Extract to read

Israel briefing: Five key developments in the Israel-Hamas war on day 22
Israel has launched an expanded ground operation in Gaza, with increased bombardment and artillery fire overnight.
The strikes have knocked out communications and created a near-blackout of information, while multiple Hamas commanders have allegedly been killed.
Here are the five key developments this afternoon:
1. Israel’s overnight assault
Israel intensified its bombardment of the Gaza Strip on Friday evening, claiming it struck 150 underground targets including “terror tunnels, underground combat spaces and additional underground infrastructure”.
Hundreds of buildings and houses were destroyed in the air and artillery assault, which a spokesman for the Gaza Civil Defence said had “changed the landscape of northern Gaza”.
The military released grainy images on Saturday, showing tank columns moving slowly in open areas of Gaza.
“The forces are still on the ground and are continuing the war,” said Rear Admiral Daniel Hagari, the Israeli army spokesman, indicating that the next stage has begun in what is expected to evolve into an all-out ground offensive in northern Gaza.
He said two key Hamas military commanders were killed overnight, arguing that Israel was facing a “weakened” enemy. There was no immediate confirmation from Hamas. The Hamas-run health ministry in Gaza said 377 people had been killed.
2. Communication blackout across Gaza
The bombardment also knocked out communications in Gaza, creating a near-blackout of information from the besieged enclave and largely cutting off its 2.3 million people from the outside world.
Internet access and the phone network have been completely cut, throwing Palestinians into isolation. Electricity had already been knocked out by Israel in the early stages of the war.
“The bombs were everywhere, the building was shaking,” Hind al-Khudary, a journalist in central Gaza and one of the few people with phone service, told the Associated Press. “We can’t reach anyone or contact anyone. I do not know where my family is.”
Residents have no way of calling ambulances, and the Palestinian Red Crescent said emergency teams were chasing the sounds of artillery barrages and airstrikes to search for people in need. Tedros Adhanom Ghebreyesus, the head of the World Health Organisation, said the blackout has made it “impossible for ambulances to reach the injured”.

List of tasks
- a) According to the Gaza war briefing, how many underground targets did Israel claim it struck on Friday evening?
- b) Pick up the Gaza war briefing after its last sentence and continue writing it.

Data shown
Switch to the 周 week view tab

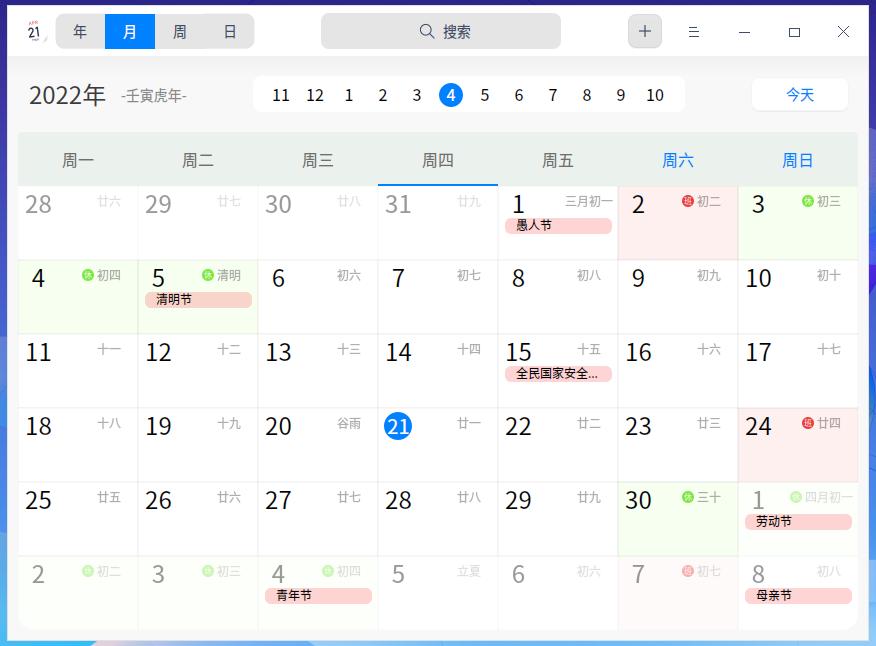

Per-task outputs
- a) 150

- b)
3. Drones hit Egypt and injure six
Abdel Fattah el-Sisi, the Egyptian president, said his country’s sovereignty should be respected after drones were intercepted after entering Egyptian air space on Friday.
Israel said it was the target of the drones, which it blamed on Yemen’s Iranian-backed Houthi movement.
Egypt’s military said the drones, which fell on the Egyptian towns of Taba and Nuweiba near the Israeli border, injuring six, originated in the southern Red Sea. It did not say who launched them.
Mr el-Sisi also warned: “Regardless of where it comes from, I have warned of the expansion of the conflict. The region will become a ticking time bomb that impacts us all.”
4. Lebanon missile downed
Israel’s military said it had stopped a surface-to-air missile fired from Lebanon at one of its drones, while the Lebanese authorities issued precautionary guidance in case it has to evacuate Beirut airport as border tensions rise.
The Israeli army and the Iranian-backed Hezbollah group in Lebanon have exchanged fire on a daily basis since the start of the Gaza conflict three weeks ago.
It is the biggest flare-up on the Lebanese-Israeli frontier since the two sides fought a war in 2006.
Israel’s military said on Saturday that it had “thwarted a surface-to-air missile that was fired from Lebanon” towards an Israeli unmanned aerial vehicle. It said the military had responded by “striking the origin of the missile’s fire”.
It also said one of its drones had hit a “terrorist cell” in Lebanon which had tried to launch an anti-tank missile at Israel.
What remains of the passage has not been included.